▶ **AIM OF THE TASK**
Please reproduce the listing below word for word, leaving out the pictures.

▶ **EXERCISE MATERIALS**
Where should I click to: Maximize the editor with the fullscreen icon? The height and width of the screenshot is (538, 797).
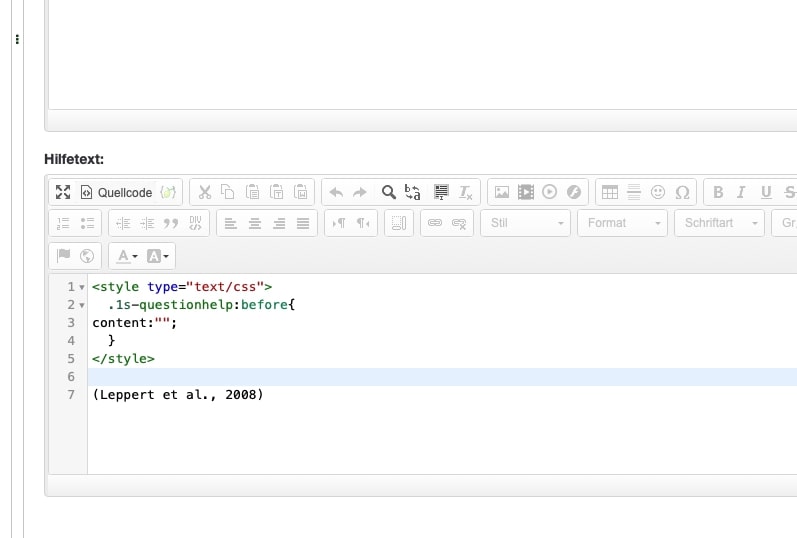(62, 192)
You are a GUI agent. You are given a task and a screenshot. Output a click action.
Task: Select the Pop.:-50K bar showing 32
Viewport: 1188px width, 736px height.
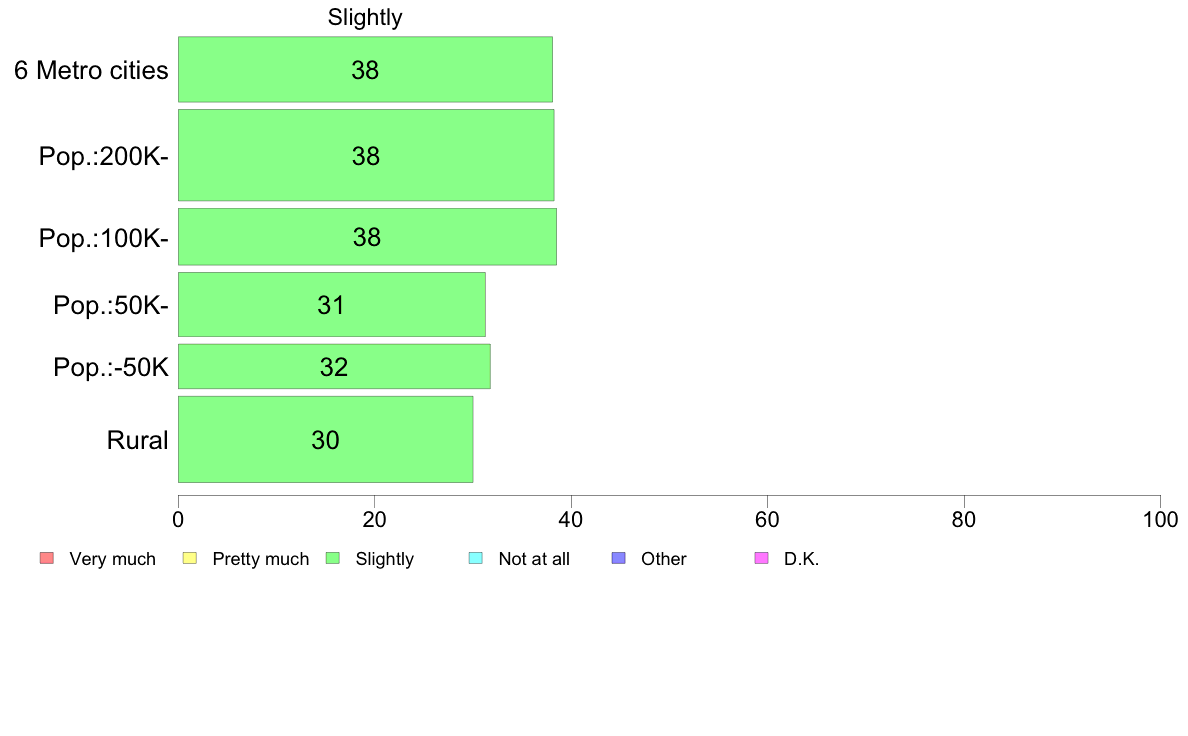tap(334, 367)
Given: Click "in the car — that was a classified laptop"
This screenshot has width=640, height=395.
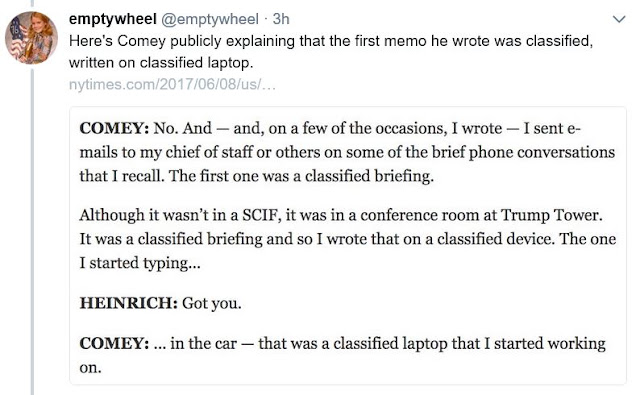Looking at the screenshot, I should tap(324, 343).
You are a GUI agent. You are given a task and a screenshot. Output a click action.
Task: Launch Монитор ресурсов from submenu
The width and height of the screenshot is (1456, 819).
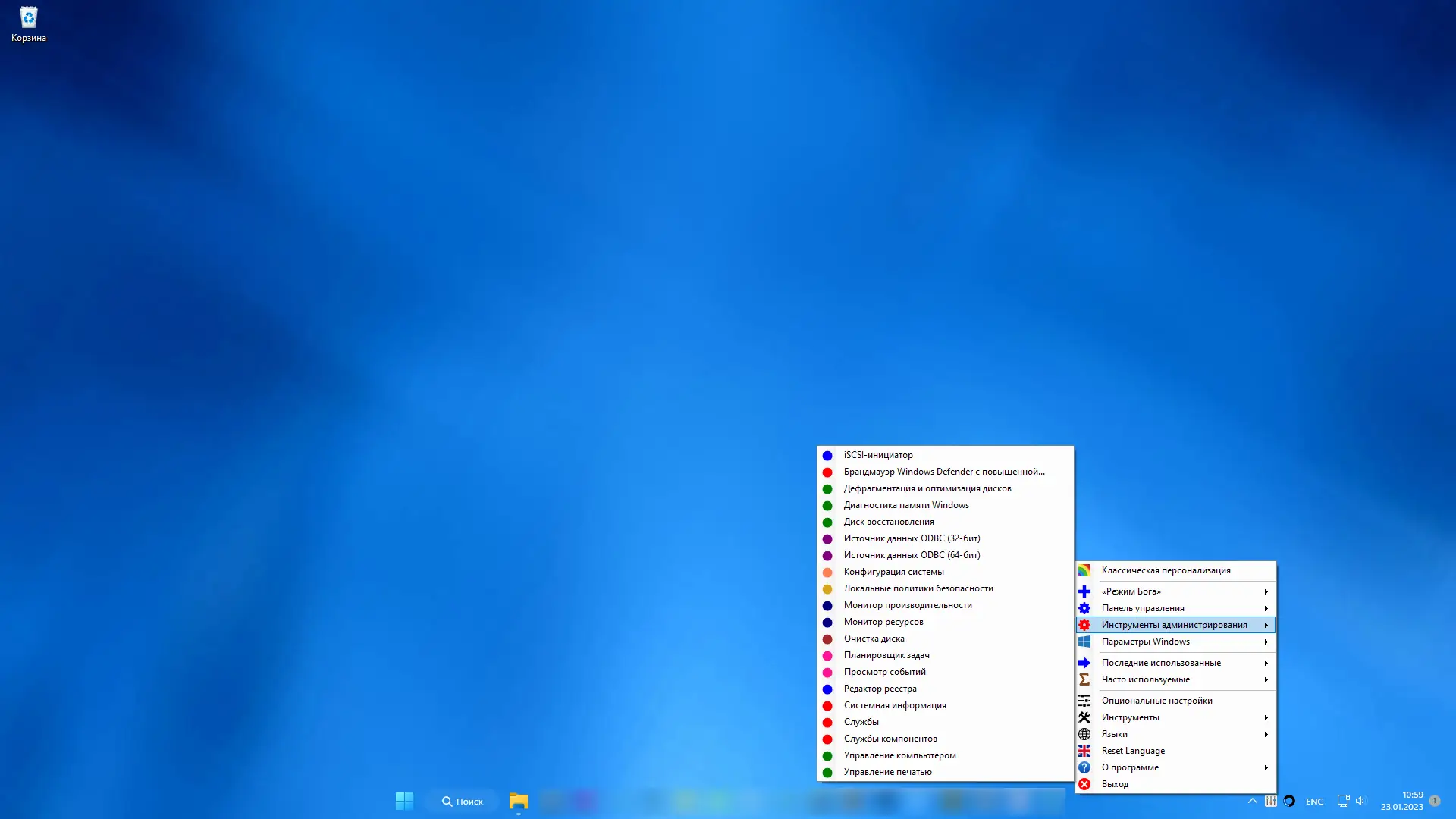click(883, 622)
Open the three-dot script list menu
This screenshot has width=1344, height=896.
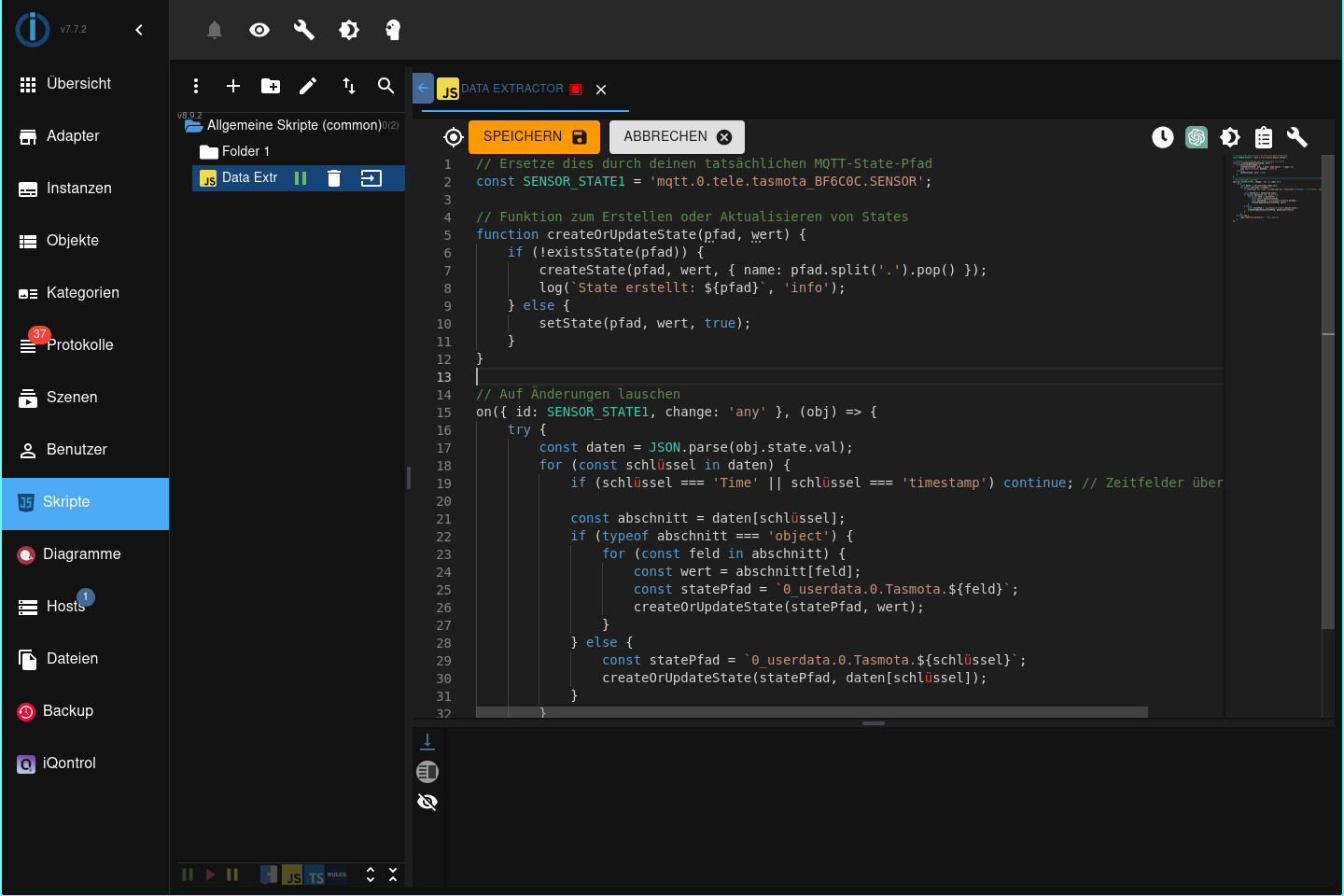point(196,86)
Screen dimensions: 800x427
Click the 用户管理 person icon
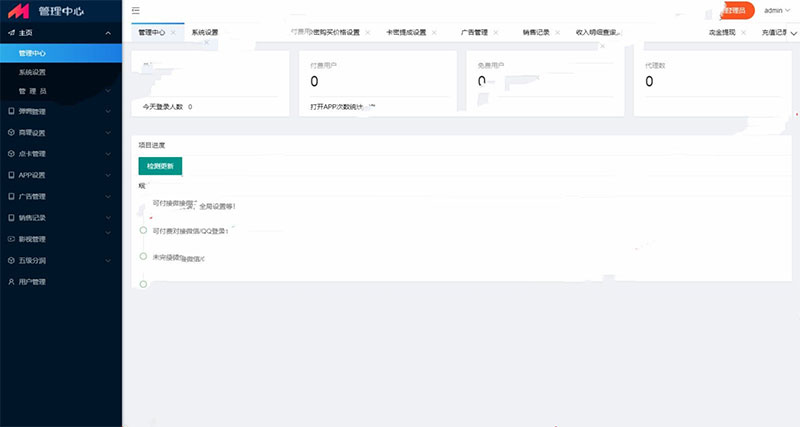pos(11,282)
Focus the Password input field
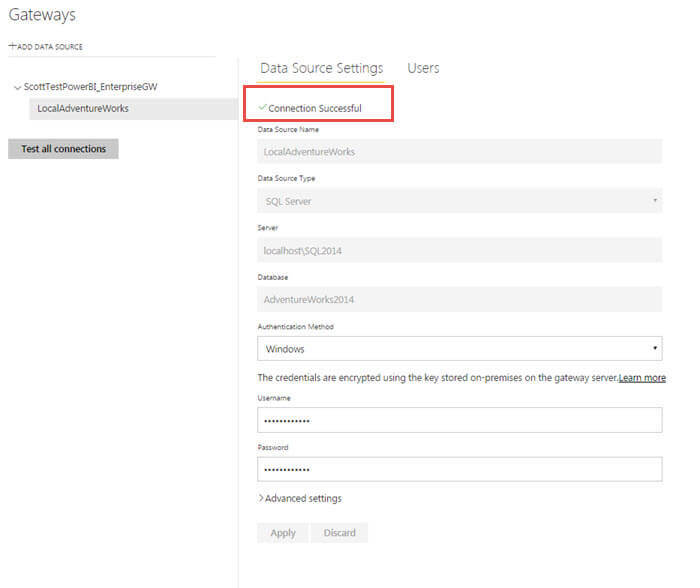 459,469
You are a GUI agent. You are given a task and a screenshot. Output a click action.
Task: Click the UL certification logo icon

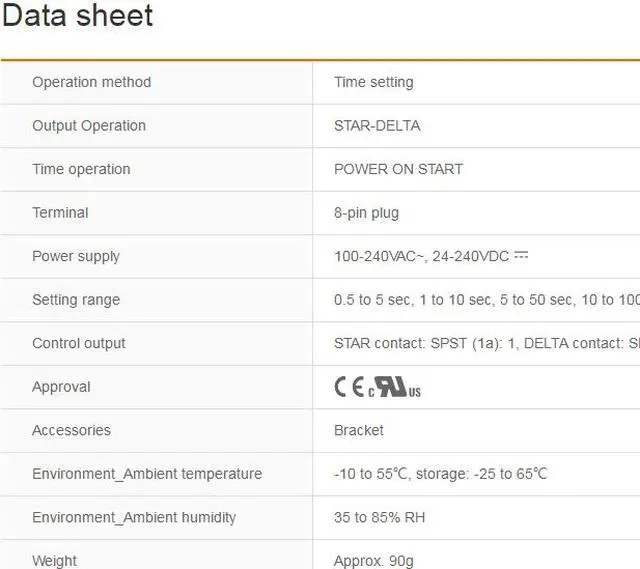tap(394, 388)
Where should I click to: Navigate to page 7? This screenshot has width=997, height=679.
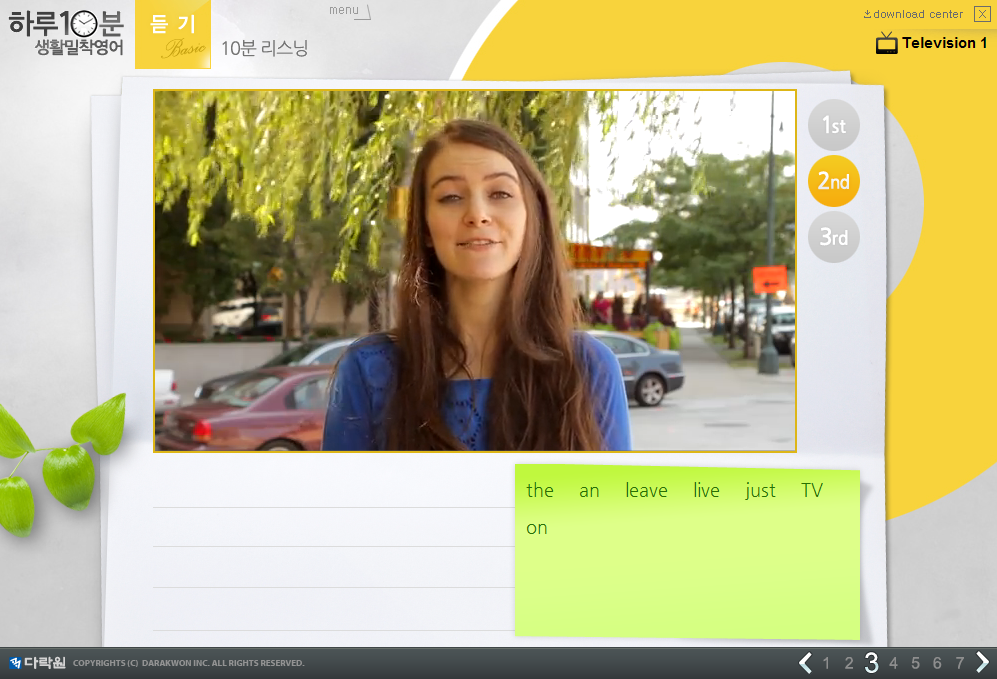coord(959,663)
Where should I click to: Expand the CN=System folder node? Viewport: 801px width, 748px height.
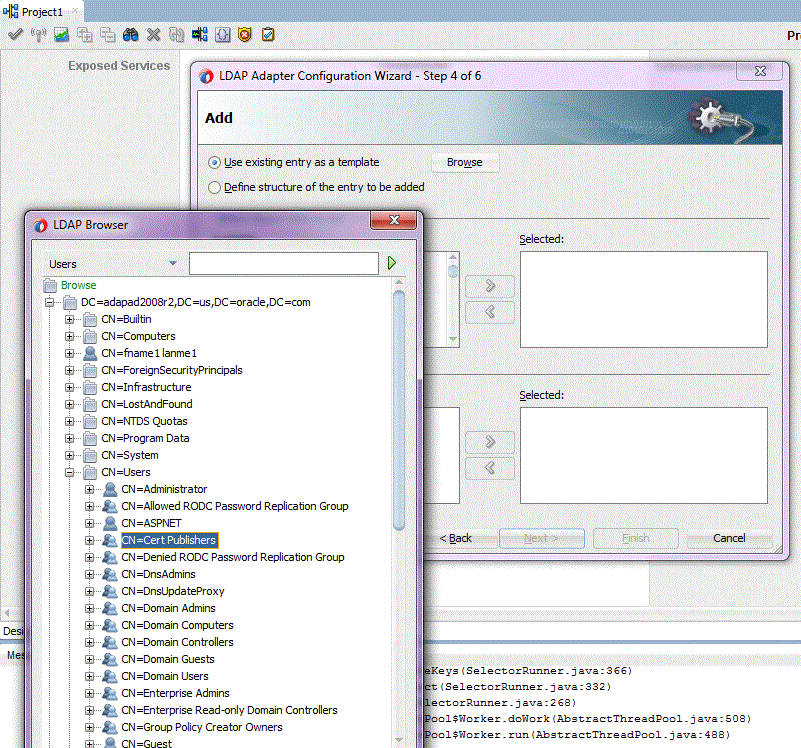[x=70, y=455]
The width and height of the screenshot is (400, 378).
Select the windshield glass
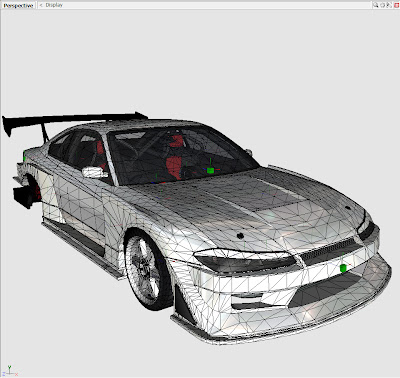click(x=182, y=155)
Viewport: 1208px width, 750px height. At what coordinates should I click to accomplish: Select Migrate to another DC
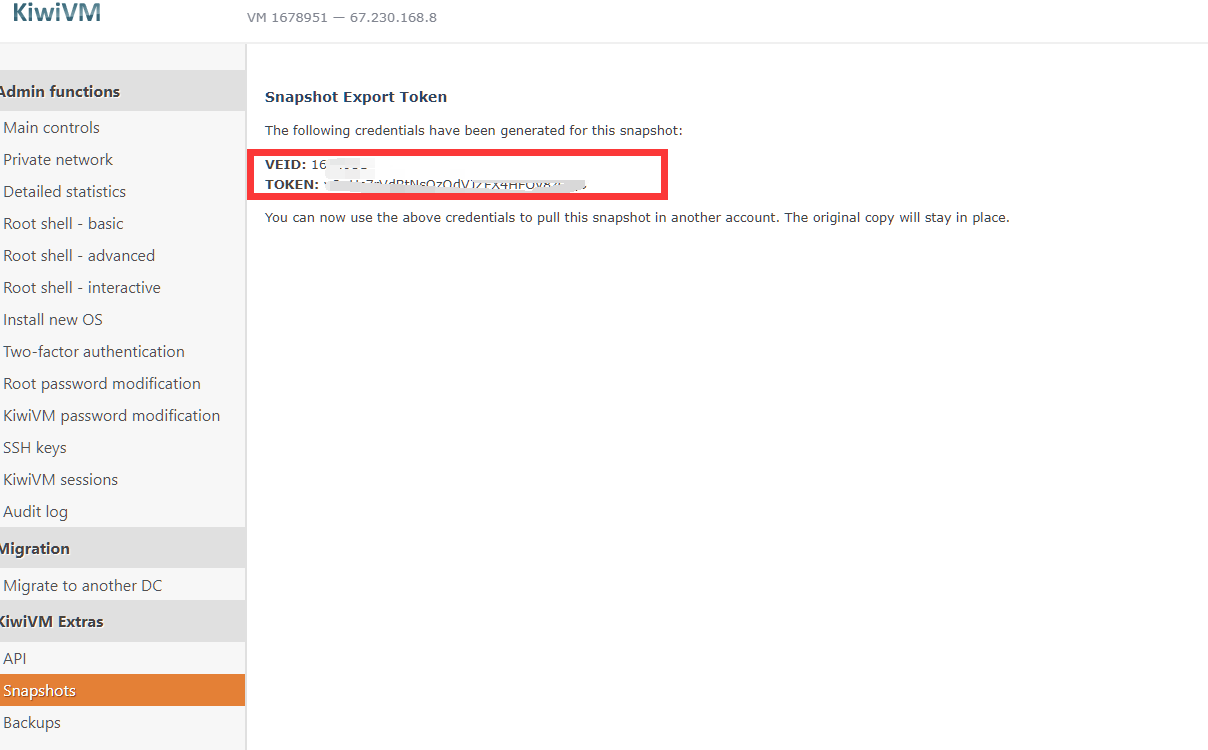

▶ **COMPLETE RESPONSE**
Where should I click to: Maximize the editor with the fullscreen icon? The height and width of the screenshot is (538, 797).
(62, 192)
You are a GUI agent. You are given a task and a screenshot. Output a click action.
Task: Select the Pop.:-50K bar showing 32
Viewport: 1188px width, 736px height.
tap(334, 367)
Given: Click "in the car — that was a classified laptop"
This screenshot has width=640, height=395.
Looking at the screenshot, I should tap(324, 343).
You are a GUI agent. You are given a task and a screenshot. Output a click action.
Task: Launch Монитор ресурсов from submenu
The width and height of the screenshot is (1456, 819).
click(883, 622)
Open the three-dot script list menu
This screenshot has width=1344, height=896.
point(196,86)
Screen dimensions: 800x427
Click the 用户管理 person icon
pos(11,282)
Focus the Password input field
 459,469
You are a GUI agent. You are given a task and a screenshot. Output a click action.
Task: Click the UL certification logo icon

tap(394, 388)
Where should I click to: Navigate to page 7? This screenshot has width=997, height=679.
coord(959,663)
Where should I click to: Expand the CN=System folder node? Viewport: 801px width, 748px height.
[x=70, y=455]
The width and height of the screenshot is (400, 378).
Select the windshield glass
click(x=182, y=155)
Viewport: 1208px width, 750px height. At what coordinates should I click to accomplish: Select Migrate to another DC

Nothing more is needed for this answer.